Exercise objective ::
Pictures are to be excluded. Please print only the lines from the one containing "Home (396, 202)" through the end of the data, exactly as they appear.

Dataset excerpts ::
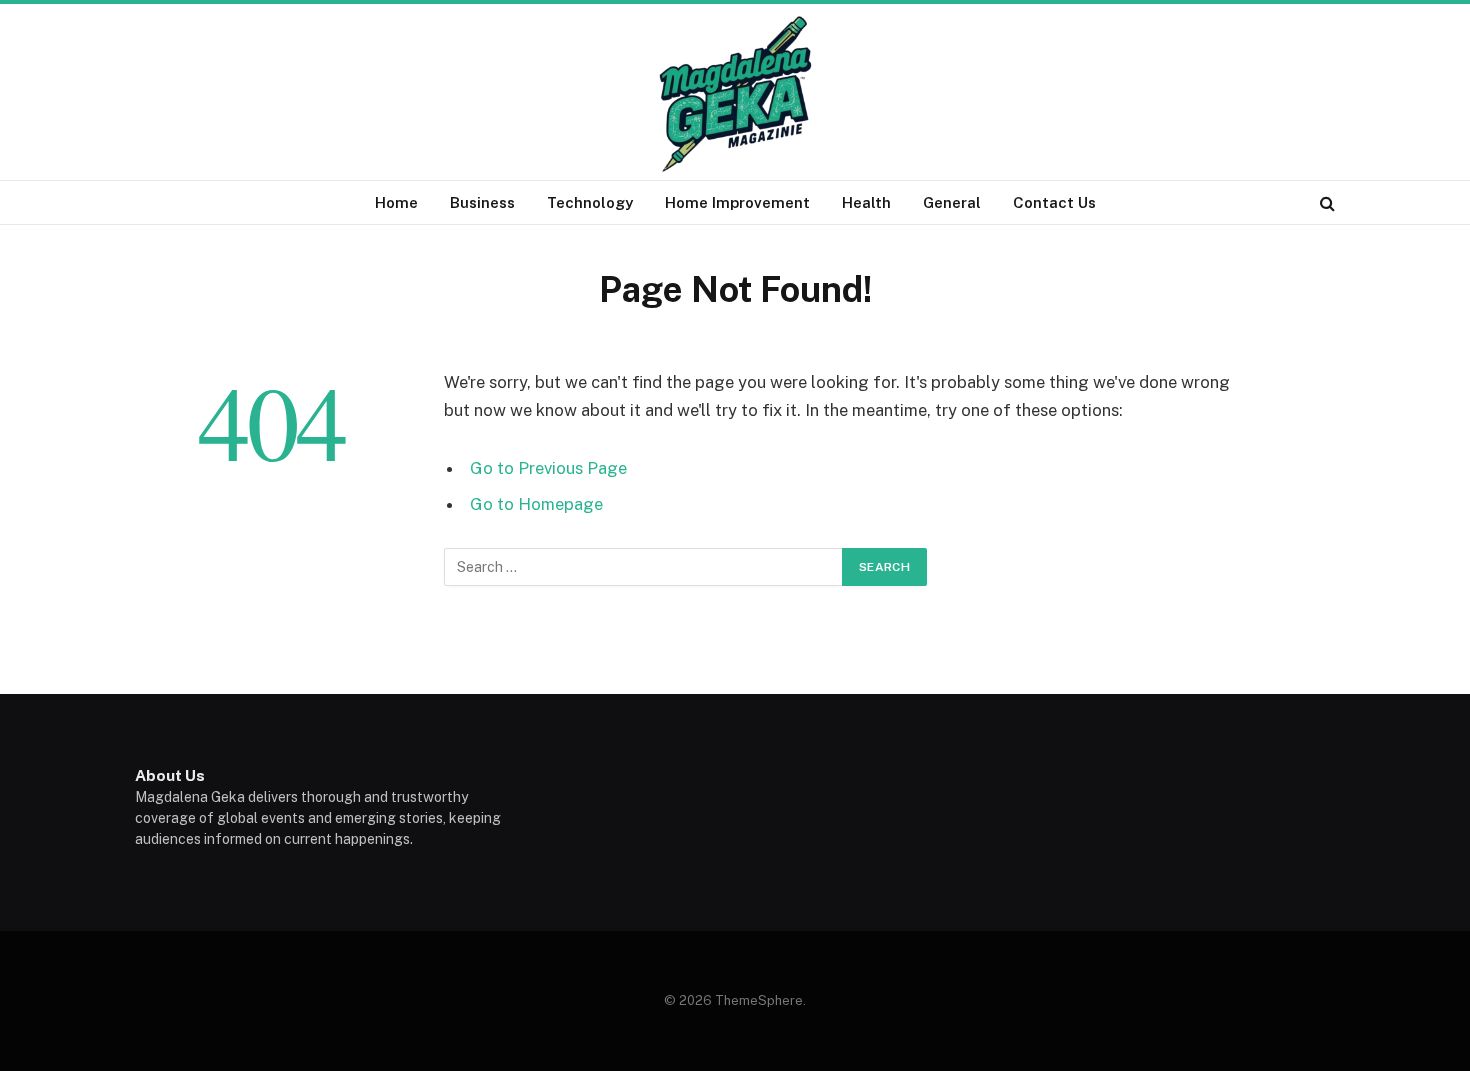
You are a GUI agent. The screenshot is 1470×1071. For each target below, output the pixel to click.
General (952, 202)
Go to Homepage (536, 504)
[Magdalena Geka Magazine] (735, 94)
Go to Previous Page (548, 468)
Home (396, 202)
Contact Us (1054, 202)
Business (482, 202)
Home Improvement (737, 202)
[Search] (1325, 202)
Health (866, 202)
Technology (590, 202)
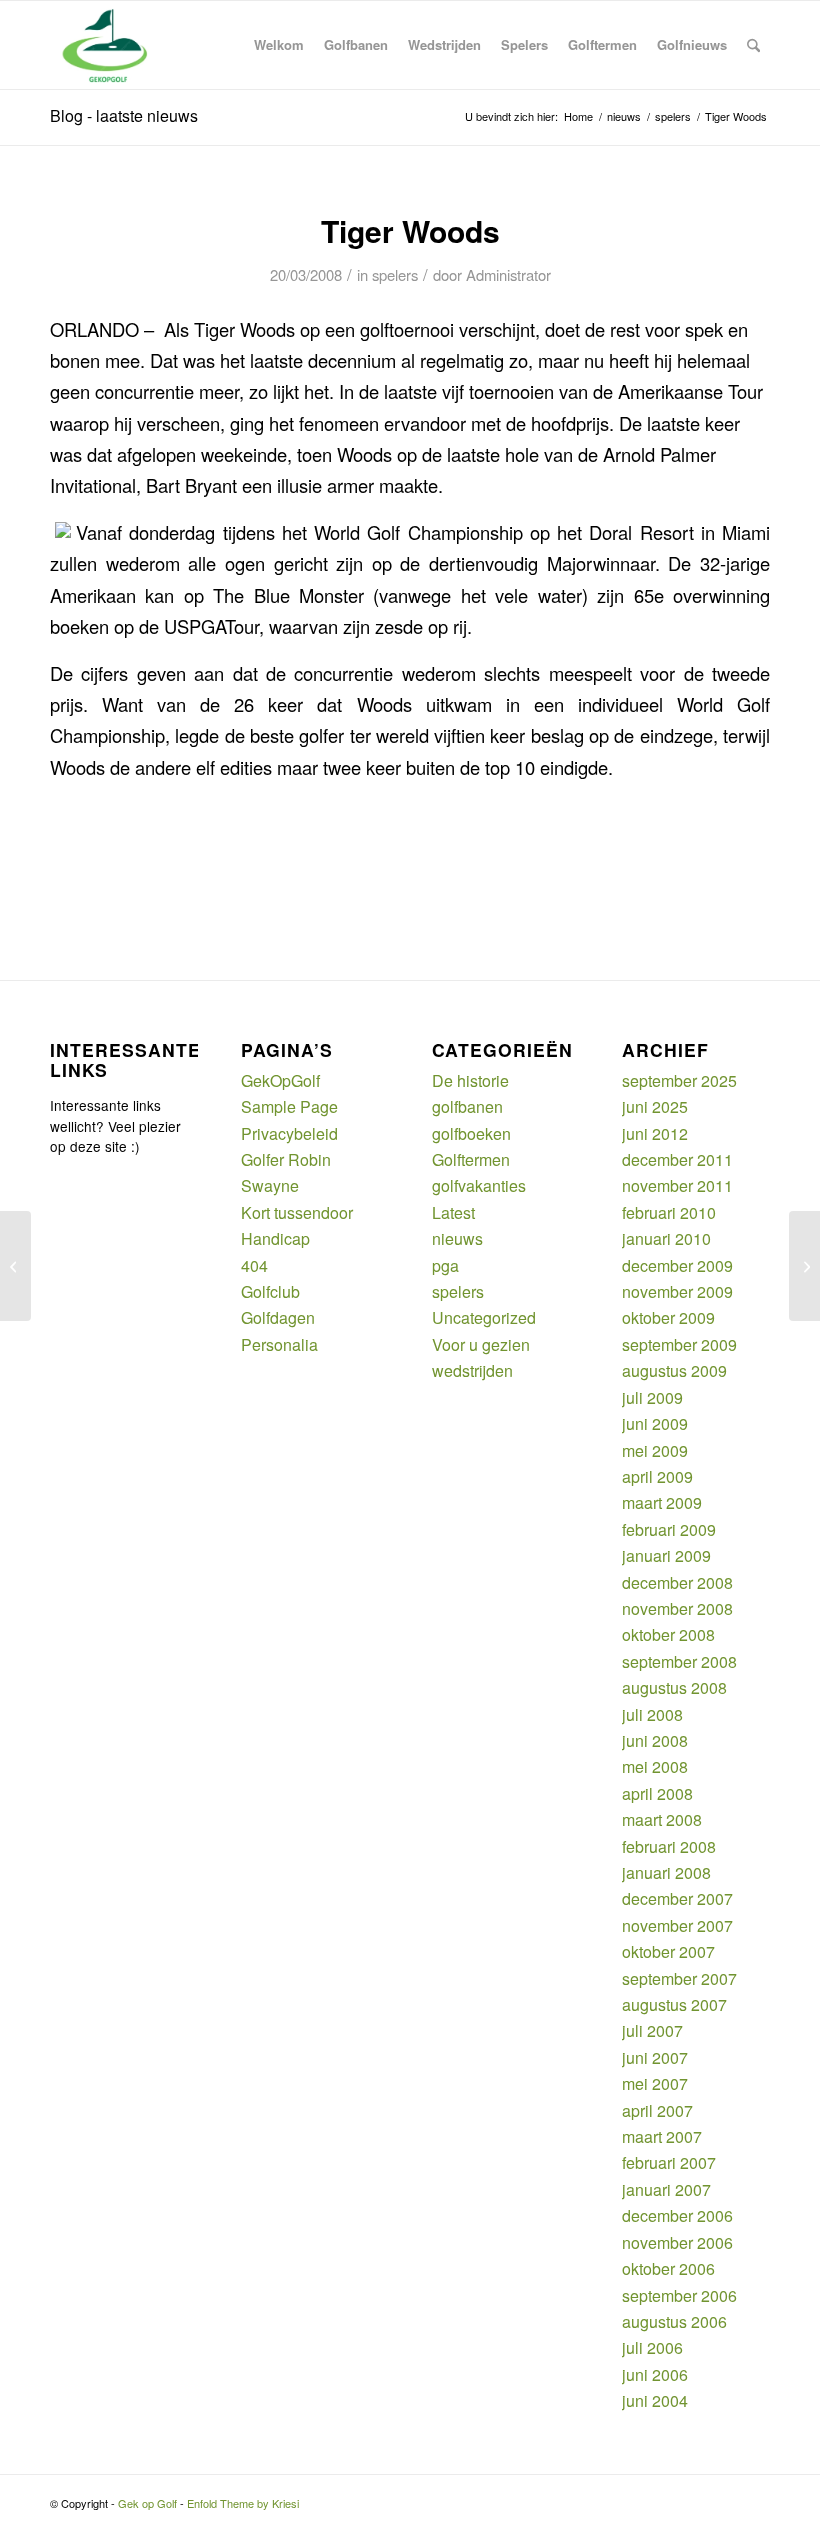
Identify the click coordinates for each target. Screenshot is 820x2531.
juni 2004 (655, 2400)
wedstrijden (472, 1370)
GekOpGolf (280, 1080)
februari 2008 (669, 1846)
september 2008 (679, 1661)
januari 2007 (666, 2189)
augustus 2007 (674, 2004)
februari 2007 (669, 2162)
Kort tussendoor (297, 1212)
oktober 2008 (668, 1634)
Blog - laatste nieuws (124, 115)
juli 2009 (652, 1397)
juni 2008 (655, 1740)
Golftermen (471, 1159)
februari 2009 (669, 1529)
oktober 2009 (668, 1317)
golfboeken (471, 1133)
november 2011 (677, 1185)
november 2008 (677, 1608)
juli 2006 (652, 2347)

Your solution ::
Home (396, 202)
Contact Us (1054, 202)
Business (482, 202)
Home Improvement (737, 202)
[Search] (1325, 202)
Health (866, 202)
Technology (590, 202)
Identify the click coordinates for each target. Screenshot is 820x2531.
juni 2004 (655, 2400)
wedstrijden (472, 1370)
GekOpGolf (280, 1080)
februari 2008 (669, 1846)
september 2008 (679, 1661)
januari 2007 (666, 2189)
augustus 2007 (674, 2004)
februari 2007 (669, 2162)
Kort tussendoor (297, 1212)
oktober 2008 (668, 1634)
Blog - laatste nieuws (124, 115)
juli 2009 (652, 1397)
juni 2008 (655, 1740)
Golftermen (471, 1159)
februari 2009 (669, 1529)
oktober 2009 (668, 1317)
golfboeken (471, 1133)
november 2011 (677, 1185)
november 2008 (677, 1608)
juli 2006 (652, 2347)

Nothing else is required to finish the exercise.